Probability and Statistics

Statistics

Types of Data

Nominal/Categorical: no ordering
Ordinal: Have ranking/ordering, but not meaningful mathematically (e.g. disagree, neutral, agree)
Interval: Meaningful differences, though can’t say if something is e.g. twice as much, no true zero point.
Ratio: Meaningful differences and true zero point.

Summary statistics

Mean and Median

Geometric Mean

\[\overline{x} = \sqrt[n]{x_1 \cdot x_2 \cdot \ldots \cdot x_{n-1}}\]

Uses:

In finance to calculate average growth rate
As a filter to reduce image noise
Matthews Correlation Coeeficient (MCC) in deep learning

Harmonic Mean

Uses:

As F1 score, in deep learning, a frequently used metric for classifiers
- Note: recall and precision are necessary to evaluate deep learning models

Measures of Variation

Mean Deviation

\[MD = \frac{1}{n}\sum_{i}^{n-1}{|x_i-\overline{x}|}\]

Biased Sample Variance

\[s_n^2 = \frac{1}{n}\sum_{i}^{n-1}{(x_i-\overline{x})^2}\]

Unbiased Sample Variance

\[s_n^2 = \frac{1}{n-1}\sum_{i}^{n-1}{(x_i-\overline{x})^2}\]

Using $n-1$ instead of $n$ is known as Bessel’s correction.
Motivation: The true population variance ($\sigma^2$) is the scatter of the population around the true population mean ($\mu$). However, we don’t know $\sigma^2$ or $\mu$, so instead, we estimate them from the dataset we have (sample). The mean of the sample is $\overline{x}$. That’s our estimate for $\mu$. It’s then natural to calculate the mean of the squared deviations around $\overline{x}$ and call that our estimate for ($\sigma^2$). That’s $s^2$. The claim is that if we apply Bessel’s correction, the estimated varicance of the sample will be closer to the true population variance.

Missing Data

In many cases, if there’s enough of missing data that the dataset will become biased by dropping it, the safe thing to do is to replace the missing data with the mean or median. We need to consult with descriptive statistics, histogram of box plot to decide which.

Correlation

The assosiation between the features in a dataset
Positive: if one goes up, the other might go up as well
Negative: the inverse of positive
In traditional ML, highly corerelated features were undersirable, as they didn’t add new info
In Deep learning, where the network itself leands a new representation of data, it’s less critical to have uncorrelated features.
- In part, this is why images work well as inputs to deep networks, and not with traditional ML
The Pearson correlation coefficient returns a number $r \in [-1, +1]$, indicating the strength of linear correlation. A correlation of zero means no association, possibly independent features. We say ‘possibly’, because there might be nonlinear dependencies.

Hypothesis testing

To understand if two sets of data are from the same parent distribution or not, we might look into summary statistics.

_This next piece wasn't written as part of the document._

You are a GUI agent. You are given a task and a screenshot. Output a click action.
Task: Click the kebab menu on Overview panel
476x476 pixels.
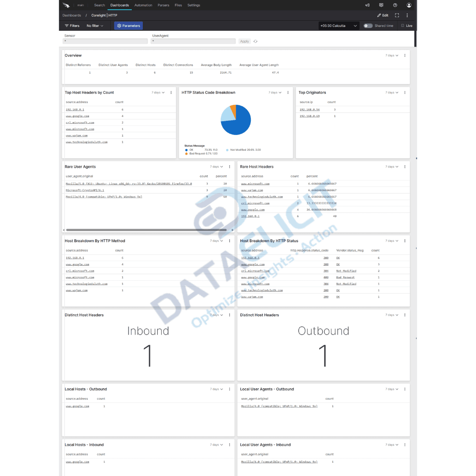coord(404,55)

In hypothesis testing, we have two hypotheses:

The null hypothesis ($H_0$). The two datasets are from the same parent distribution, nothing special to differentiate them.
The alternative hypothesis ($H_\alpha$). The two groups are not from the same distribution

Hypothesis testing doesn’t tell us definitely whether ($H_0$) is true, it only gives us evidence in favor of accepting or rejecting it.

The t-test

The t-test depends on t, the test statistic. This statistic is compared to the t-distribution and used to generate a p-value, a probability we’ll use to reach a conclusion about the null hypothesis.

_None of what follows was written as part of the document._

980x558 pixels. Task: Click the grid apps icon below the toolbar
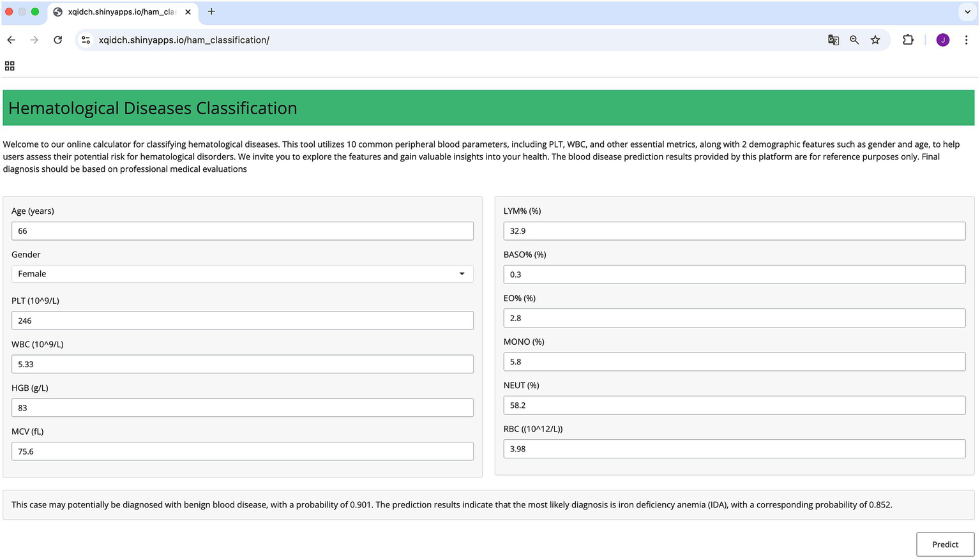click(10, 66)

The t-test is a parametric test that assumes:

The data is independent and identically distributed (i.i.d), i.e. the data is a fair random sample
The distribution of the data is normal

One suggestion is to use both the t-test and the Mann-Whitney U test together to decide if we accept the null hypothesis. In general, if the non parametric test is claiming evidence against the null hypothesis, then we should probably accept it. This process obviously has huge caveats and needs more careful consideration.

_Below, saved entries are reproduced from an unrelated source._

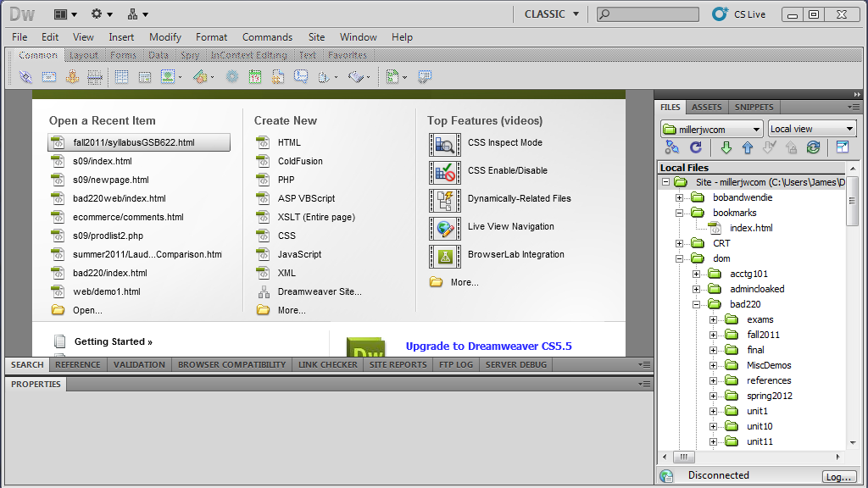868x488 pixels.
Task: Expand Files panel to show both sites
Action: click(x=843, y=147)
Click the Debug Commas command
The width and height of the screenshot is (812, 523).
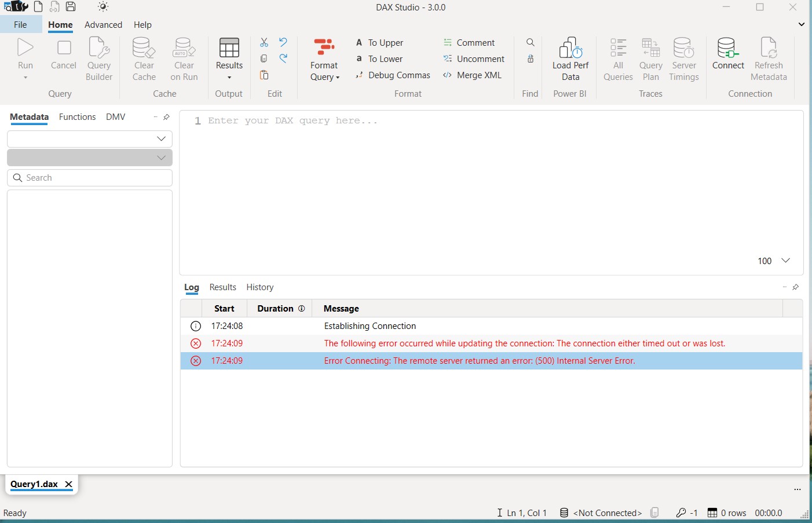tap(393, 75)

The t-test has different versions. Examples:

Welch’s test, assuming that the variance of the two datasets is the same

The t-score, and an associated variable known as degrees of freedom, generate the appropriate t-distribution curve. To get a p-value we calculate the area under the curve.

The p-value tells us the probability of seeing the diference between the two means we see, or larger, if the null hypothesis is true. We typically reject the null hypothesis if p < a threshold we’ve chosen.

When we reject ($H_0$), we say that the difference is statistically significant. A usual (and problematic) theshold is $\alpha = 0.05$. It’s problematic because it’s too generous, $0.001$ coul dbe better. At $p=0.05$ all we have is a suggestion and we should repeat the experiment. If all experiments have a p-value <= 0.05, then rejecting the null hypothesis might start to make sense.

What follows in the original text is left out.